Le drone est aussi en passe de s'imposer comme l'assistant - mais peut-être aussi le concurrent -des géomètres. Grâce au traitement des prises de vue, les prestataires peuvent actuellement réaliser des cotes avec une tolérance de mesure de l'ordre de 1 à 5 cm, et parfois en dessous du centimètre pour des zones très localisées. Autre limite : la végétation, et plus généralement l'encombrement de certains sites, qui peut parasiter les prises de vue. « L'analyse des images est également primordiale. En termes de précision du rendu, c'est le jour et la nuit entre les opérateurs », avertit Christian Coutenceau, de Léon Grosse. Aujourd'hui, les niveaux de précision suffisent pour certains cas d'usages comme le cubage (mesure volumétrique des matériaux), les relevés topographiques pour le terrassement et l'estimation des différentes hauteurs et pentes. Sur ce créneau, l'opérateur français Airware a, par exemple, établi en 2016 un partenariat avec Caterpillar, pour détecter les quantités de terre soulevées et optimiser l'utilisation des véhicules de chantier.
Vers la cartographie intérieure
La reconstitution 3D de bâtiments existants à partir des clichés, appelée photogrammétrie, ouvre également des perspectives. L'avancement des travaux peut ainsi être mis en regard de la maquette BIM. « Mais cette technologie pose encore des problèmes de précision. Sur un de nos chantiers tests, des pieux de fondation ont été confondus avec des outils de chantiers laissés sur place. D'autant que d'autres technologies, comme la réalité augmentée avec tablette, pourraient s'imposer pour le suivi de chantier », nuance Christian Coutenceau.

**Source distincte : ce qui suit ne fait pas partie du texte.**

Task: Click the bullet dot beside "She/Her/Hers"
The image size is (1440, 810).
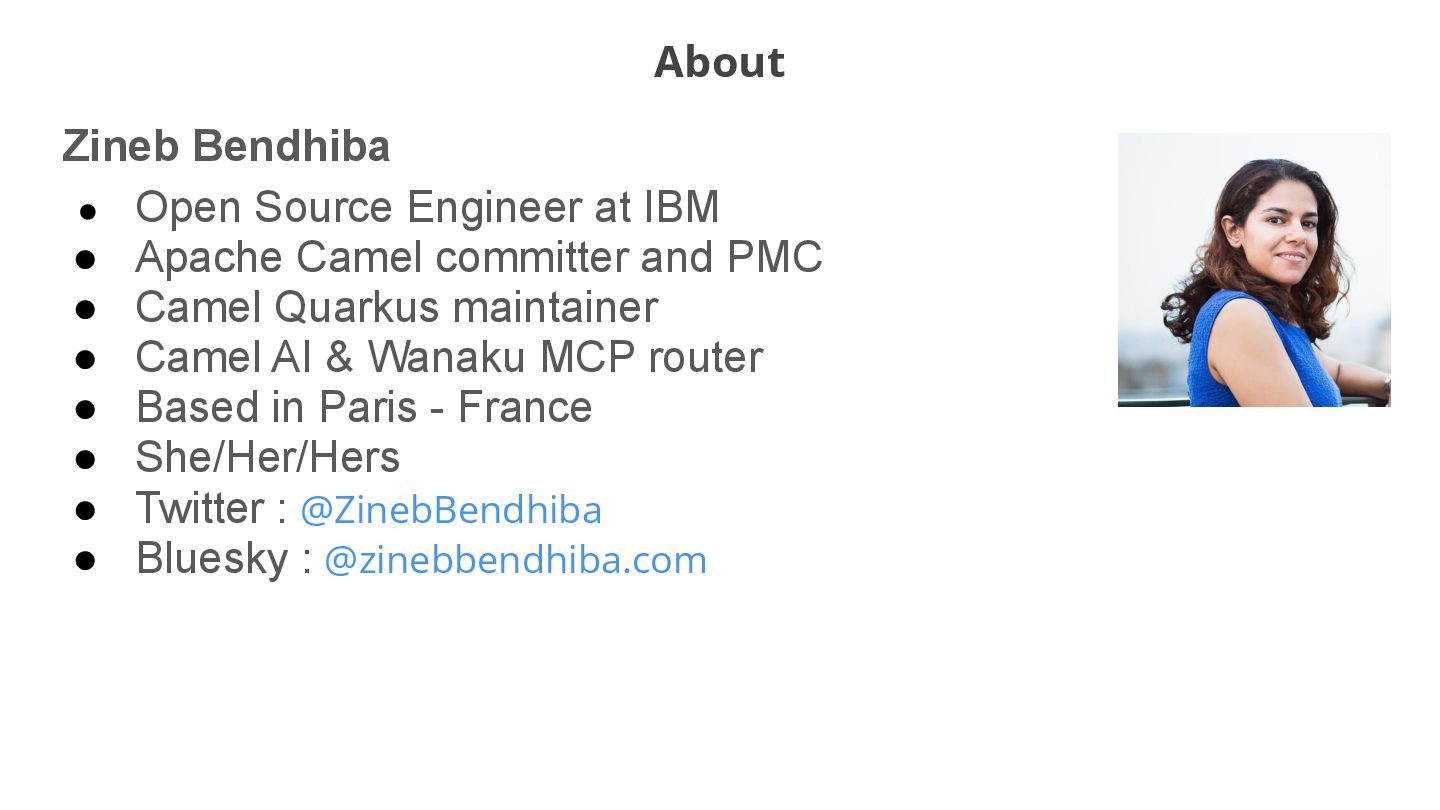Action: click(85, 459)
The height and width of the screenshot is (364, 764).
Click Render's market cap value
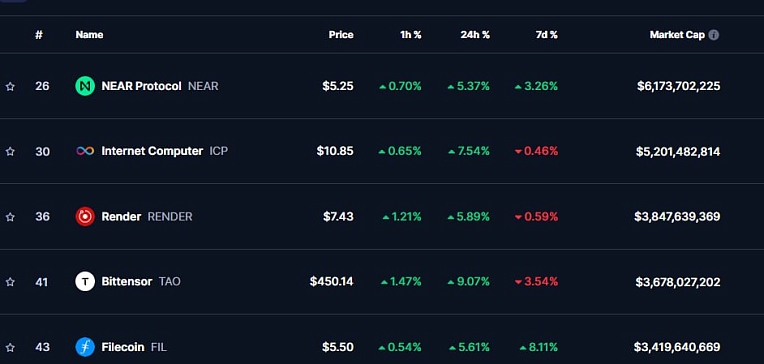pyautogui.click(x=677, y=216)
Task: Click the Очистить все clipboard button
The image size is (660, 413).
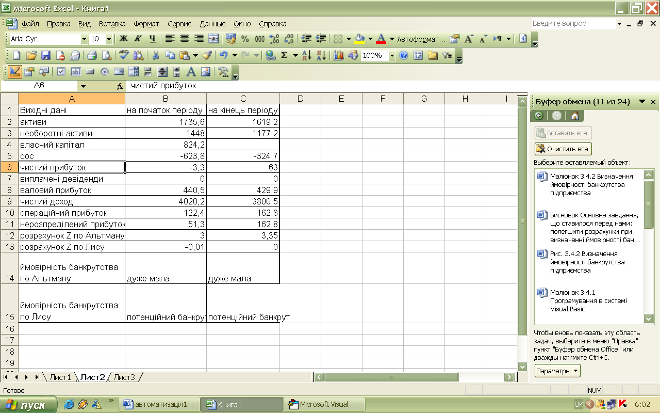Action: pos(563,147)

Même si l'usage se développe, les drones sont donc encore cantonnés à des marchés de niche. Pourtant, la technologie progresse à grands pas. Des outils de mesure ultra-précis comme le lidar, déjà utilisé en météorologie et basé sur le laser, sont déjà embarqués et testés en R & D. « Les technologies issues de la voiture autonome, comme la vue stéréoscopique ou l'évitement d'obstacle, permettent également d'envisager des drones cartographiant l'intérieur des bâtiments », prévoit Thai-Binh Phan, directeur général de Parrot Air Support.

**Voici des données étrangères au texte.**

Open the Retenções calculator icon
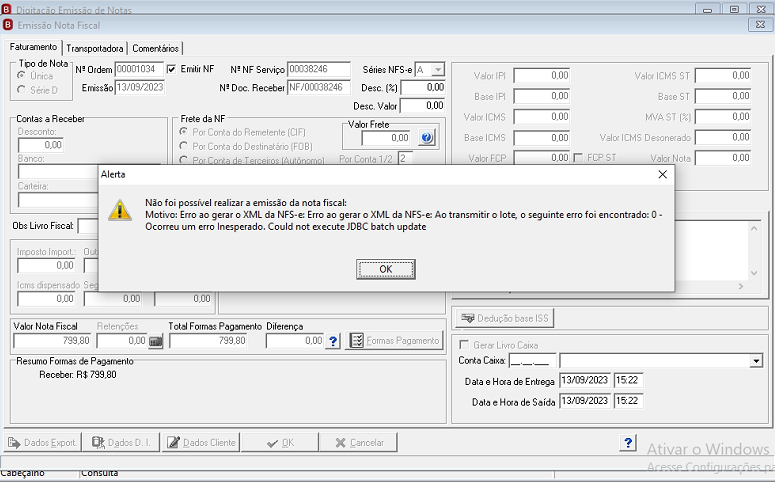This screenshot has height=482, width=775. [x=156, y=341]
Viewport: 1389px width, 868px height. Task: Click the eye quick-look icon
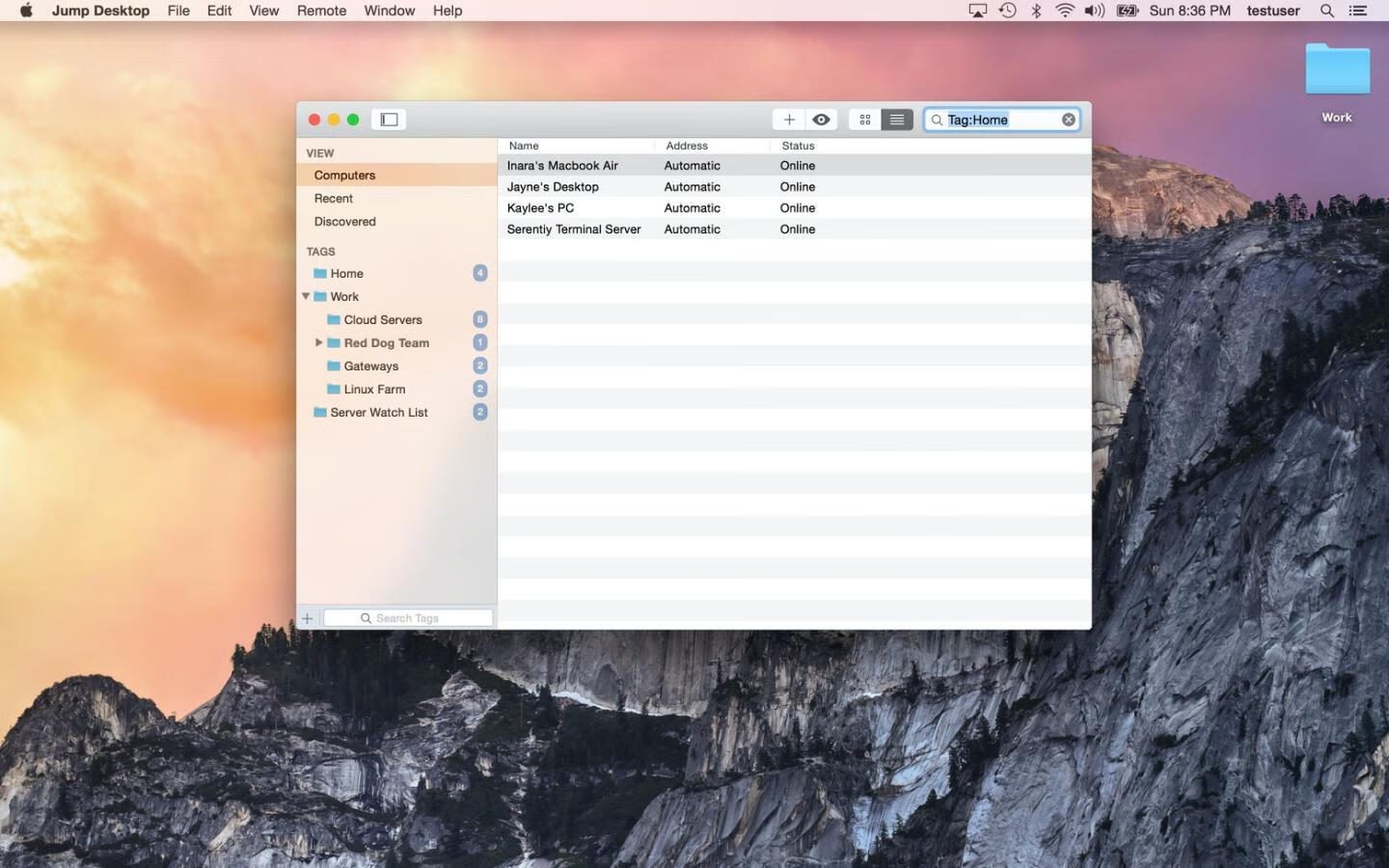click(x=821, y=120)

À moyen terme, les drones équipés de bras robotisés ou d'outils pourraient conquérir des marchés au-delà du diagnostic. Les drones nettoyeurs de la société Drone Volt en sont l'illustration. Grâce à une pulvérisation par spray sur des surfaces difficiles d'accès ou contaminées, ces appareils accomplissent des tâches comme le démoussage de toitures ou le recouvrement de tags sur les façades. De là à imaginer des drones peintres en bâtiment, il n'y a qu'un pas.